Using a couple of top bulls and some very selective mating, genetic artist Vince Steiner of Brookview Genetics has managed to get his 390 cow herd even further out the back door with a BW of –134.
The ayrshire, holstein, jersey, and brown swiss herd still averaged 505kgs milksolids per cow last season, and the holstein portion of the herd is ranked in the top 50 holstein herds in New Zealand.
Vince’s first love and passion is for ayrshires, which he has been registering for 40 years this year.
“As a nipper I grew up around pedigree ayrshires and jerseys, my parents had ayrshires and mum’s father had pedigree jerseys,” he says.

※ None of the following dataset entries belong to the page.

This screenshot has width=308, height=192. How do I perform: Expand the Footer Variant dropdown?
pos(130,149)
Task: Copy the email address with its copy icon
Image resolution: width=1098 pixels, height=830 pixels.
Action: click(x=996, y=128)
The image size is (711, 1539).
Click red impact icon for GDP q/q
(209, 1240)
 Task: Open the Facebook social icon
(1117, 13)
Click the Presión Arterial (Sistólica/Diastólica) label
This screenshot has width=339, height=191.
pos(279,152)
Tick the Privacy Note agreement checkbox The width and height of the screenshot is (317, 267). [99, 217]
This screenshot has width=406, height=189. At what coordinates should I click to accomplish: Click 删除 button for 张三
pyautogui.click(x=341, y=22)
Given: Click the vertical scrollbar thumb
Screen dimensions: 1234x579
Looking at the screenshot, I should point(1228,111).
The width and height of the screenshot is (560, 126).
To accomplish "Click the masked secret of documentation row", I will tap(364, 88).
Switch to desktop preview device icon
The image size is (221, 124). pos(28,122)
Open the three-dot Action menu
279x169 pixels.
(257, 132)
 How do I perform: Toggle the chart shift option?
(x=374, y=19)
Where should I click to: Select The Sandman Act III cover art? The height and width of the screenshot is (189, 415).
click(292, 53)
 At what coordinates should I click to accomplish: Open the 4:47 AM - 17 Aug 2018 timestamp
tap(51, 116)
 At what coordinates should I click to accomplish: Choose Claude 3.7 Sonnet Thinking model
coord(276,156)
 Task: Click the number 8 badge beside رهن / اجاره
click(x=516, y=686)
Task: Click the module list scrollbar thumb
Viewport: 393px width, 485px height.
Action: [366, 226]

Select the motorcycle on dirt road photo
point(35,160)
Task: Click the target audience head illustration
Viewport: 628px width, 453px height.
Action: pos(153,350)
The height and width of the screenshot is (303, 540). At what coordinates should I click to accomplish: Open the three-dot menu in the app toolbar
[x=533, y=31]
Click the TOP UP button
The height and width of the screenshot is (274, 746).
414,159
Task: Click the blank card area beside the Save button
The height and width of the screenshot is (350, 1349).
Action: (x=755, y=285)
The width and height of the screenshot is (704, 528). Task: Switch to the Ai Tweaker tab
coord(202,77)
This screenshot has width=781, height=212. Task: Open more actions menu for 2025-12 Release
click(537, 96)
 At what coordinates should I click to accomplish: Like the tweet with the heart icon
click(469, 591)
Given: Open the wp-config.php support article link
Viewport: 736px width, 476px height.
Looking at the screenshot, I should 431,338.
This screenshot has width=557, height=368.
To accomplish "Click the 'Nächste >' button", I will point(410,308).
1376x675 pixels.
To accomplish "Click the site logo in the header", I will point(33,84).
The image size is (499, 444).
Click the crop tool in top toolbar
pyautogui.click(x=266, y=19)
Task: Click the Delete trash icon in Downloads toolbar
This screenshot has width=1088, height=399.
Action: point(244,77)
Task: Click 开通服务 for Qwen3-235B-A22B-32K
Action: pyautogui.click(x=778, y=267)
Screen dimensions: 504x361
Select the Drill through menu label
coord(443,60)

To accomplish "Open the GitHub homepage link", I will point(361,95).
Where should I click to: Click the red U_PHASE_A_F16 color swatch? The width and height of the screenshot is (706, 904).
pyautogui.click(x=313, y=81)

“At different times through my career I’ve tried to breed pedigree jerseys but with hard farms it never quite worked out. I’ve now bought 25 jerseys and with better feeding and better climatic conditions in Tokoroa they’re holding their own.”
Vince and his wife Sheridan are 50/50 sharemilking on the steep hills of Kinleith, south of Tokoroa.
They have been with their farm owner for 15 years, starting out at a smaller 70,000kgs milk solids farm before the owner sold up and bought this, at the time, 140,000kgs milk solids farm 12 years ago.
In recent years, the Steiners have been looking at their environmental footprint and reducing the cost of feed by growing more feed at home, using less brought in feed, and reducing cow numbers over the past seven years from 430 to 390.
Next season, the Steiners will drop numbers again and peak milk 370 cows.
With 390 cows, Vince and Sheri set a new production record for the farm last season, producing 177,000kgs milk solids at the factory, as well as rearing 120 calves on whole milk until 12 weeks of age.
Three seasons ago they started calving 50 cows in autumn and winter milking, shifting from Fonterra to Miraka, which was looking for winter milk suppliers.
One off-shoot benefit from this decision has been less young cow wastage on the ‘not easy’ contoured farm.
“We’ve got 20ha of flat, the rest is rolling to steep,” Vince says.
“The cow shed is about 410m above sea level, the top of the farm in 480m, and the back of the farm is about 450m.
“The cows go up, down, and back up, and because they do so much walking up and down hills, we weren’t getting our young cows back in calf. Now we can hold on to them and milk them through the winter instead.”
For the past four seasons the Steiners have been growing their own maize silage on farm.
“They used to tell us you couldn’t grow maize silage south of Tokoroa,” Vince says.
“The first year we grew two paddocks and got a reasonable crop, the following year we did three paddocks and one of the neighbours grew two paddocks, the next year we grew five paddocks and another neighbour grew two paddocks, this year we’ve grown five paddocks and four of our neighbours have grown maize as well.”